Saturday 11th August 2007
quotequote all
Hi folks, sorry for all the recent questions doing a lot of ummm'ing and argh'ing at present.

If you have an engine built with a camshaft that has a listed usable rev range of 1200-6200rpm but peak power is reached before 6200rpm does this indicate that the rest of the engine is not optimised for the cam, either in terms of breathing (both volumes and lengths), ignition and/or fueling? (All assuming the cam is correctly timed)

Regards
Iain

stevieturbo

17,271 posts

248 months

Saturday 11th August 2007
quotequote all
I guess it could mean a lot of things....

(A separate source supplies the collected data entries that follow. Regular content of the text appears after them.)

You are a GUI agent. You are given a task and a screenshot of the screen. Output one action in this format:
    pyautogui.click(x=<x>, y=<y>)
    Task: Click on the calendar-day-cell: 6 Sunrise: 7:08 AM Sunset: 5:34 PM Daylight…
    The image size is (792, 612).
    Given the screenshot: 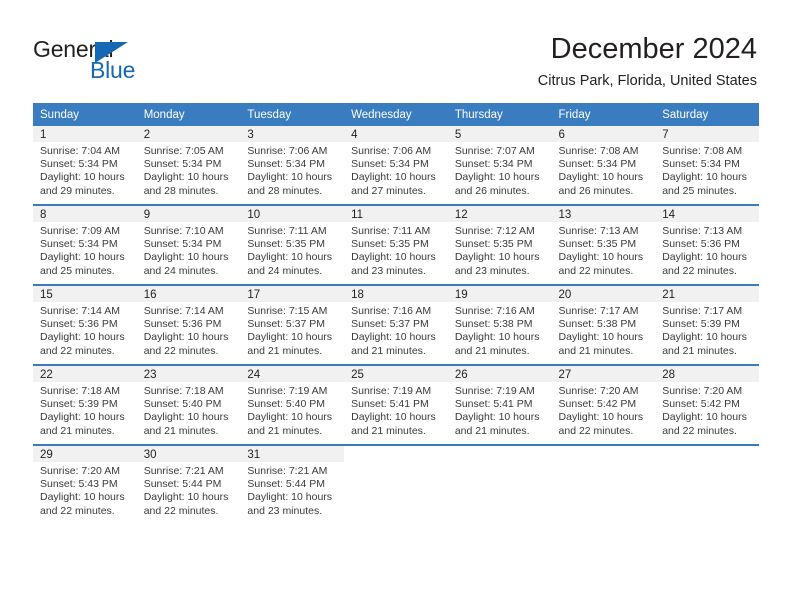 What is the action you would take?
    pyautogui.click(x=604, y=166)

And the only "correct" cam timing, is that found on a dyno. Simply installing to reccomended numbers, is not optimising the cam for the setup either.

Snake the Sniper

2,544 posts

202 months

Sunday 12th August 2007
quotequote all
The usable band will nearly always extend (slightly) beyond peak power, but depends upon how quickly the engine falls off the cam. Some can carry 90+% of the power on for 1000RPM, some may be a few rpm. Usable revs and peak power are rarely at the same place. IE, it may be worth driving the engine past peak power (but still within the usable revs) to allow you to drop back to a better point on the torque curve.

Chassis 33

Original Poster:

6,194 posts

283 months

Sunday 12th August 2007
quotequote all
Cheers folks, I'm just looking at my last RR print out and seeing if I can get anything meaningful out of it in terms of where performance can best be improved. The engine runs a max of 243hp and is above 240 from 5100 to 5900 so has as decent plateau, but I'm wondering if I could get more power if the peak was moved up towards the maximum usable limit of the cam, revs x torque and all that.

Regards
Iain

GreenV8S

30,210 posts

285 months

Sunday 12th August 2007
quotequote all
Two thoughts:

the rev range should extend beyond peak power. As a rough guide you should be able to take the engine up to the red line, change up and have a similar power available in the 'new' gear. What this means in terms of numbers depends on the gearing and the shape of the power curve, but you should be planning to take the engine past peak power before changing gear if you're trying to extract maximum performance.

1200 - 6200 doesn't sound like a particularly revvy cam, but what are the maximum revs your engine can sustain? No point putting a cam in that has a power band from 4000-8000 rpm if the mechanical red line is 6200 rpm.